Replicating Ruby's dig() in Julia

Hello,

in Ruby there’s a method useful for navigating nested dictionaries called dig()

nested = Dict(
    :a => Dict(
        :b => "b",
        :c => Dict(
            :d => "d"
        )
    )
)

dig(nested, :a, :b)  #=> "b"
dig(nested, :a, :c, :d)  #=> "d"
dig(nested, :a, :e)  #=> nothing

I have written this function. The problem is that args... will produce a Tuple. When called recursively, i will have a Tuple of Tuples and I don’t know how to flatten it or to avoid this.
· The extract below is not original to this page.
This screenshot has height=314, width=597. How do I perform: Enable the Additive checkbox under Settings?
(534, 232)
I can fix it by making args::Tuple and calling like this: dig(nested, (:a, :b)), but I find this somewhat uglier.

function dig(dict::Dict, args...)
    if haskey(dict, args[1])
        aux = dict[args[1]]
        if length(args[2:end]) > 0
            dig(access, args[2:end])
        else
            aux
        end
    end
 end

How can I “splat” args when maing the recursive call or flatten the Tuple?

function dig(dict::Dict, args...)
    d = dict
    for key in args
        if haskey(d, key)
            d = d[key]
        else
            return nothing
        end
    end
    d
end
1 Like
dig(dict::AbstractDict, key, keys...) = dig(dict[key], keys...)
dig(x) = x

This throws KeyError rather than returning nothing on missing key, but should be easy to modify if you really want to return nothing as in your example.
EDIT: alternately

dig2(dict::AbstractDict, keys...) = foldl(getindex, keys; init=dict)
6 Likes
dig(x) = x
dig(d::AbstractDict, key, keys...) = dig(get(d, key, nothing), keys...)
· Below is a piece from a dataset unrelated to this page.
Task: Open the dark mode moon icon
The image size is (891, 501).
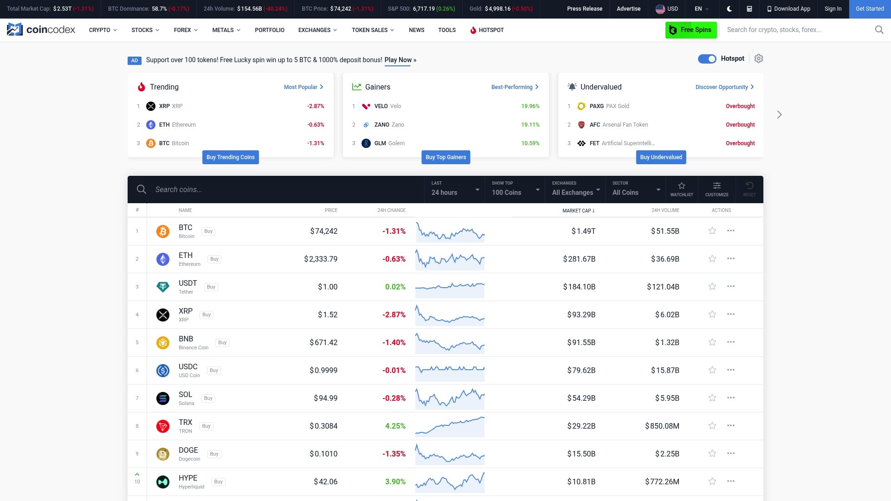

get(dict, key, default) is really nice for dictionaries, and also faster than first checking (haskey) and then retrieving.

Edit: The foldl solution is much faster, but fails when the key isn’t found:

julia> dig2(d, :a, :e)

ERROR: KeyError: key :e not found
3 Likes

Thank you all four your answers.

@DNF I didn’t find foldl to be much faster, at least after doing the necessary modifications so it doesn’t fail when the key isn’t found. And @yha first approach I’d say is conceptually simpler. Your solution is closer, although it would fail when passed :a, :b, :c if :bdoesn’t exist already.

Can be fixed like this:

dig(x) = x
dig(x::Nothing, keys...) = nothing
dig(d::AbstractDict, key, keys...) = dig(get(d, key, nothing), keys...)

But maybe I shouldn’t be trying to navigate through empty keys on the first place…

1 Like

This is just what I was looking for. One nice thing about Ruby’s dig is it can be used to access nested arrays as well as dicts. This is handy for working with responses from Elasticsearch. So I would expand @Amval’s answer to:

dig(x) = x
dig(x::Nothing, keys...) = nothing
dig(d::AbstractDict, key, keys...) = dig(get(d, key, nothing), keys...)
dig(a::AbstractArray, i::Integer, keys...) = checkbounds(Bool, a, i) ? dig(a[i], keys...) : nothing

Then it can do:

julia> nested = Dict(
           :a => [
               Dict(:b => "b"),
               Dict(:c => "c"),
               Dict(:d => "d")
           ]
       )

julia> dig(nested, :a, 2, :c)
"c"
1 Like

You may be interested in Setfield.jl which implements a “lens” API that looks similar to what you’re doing.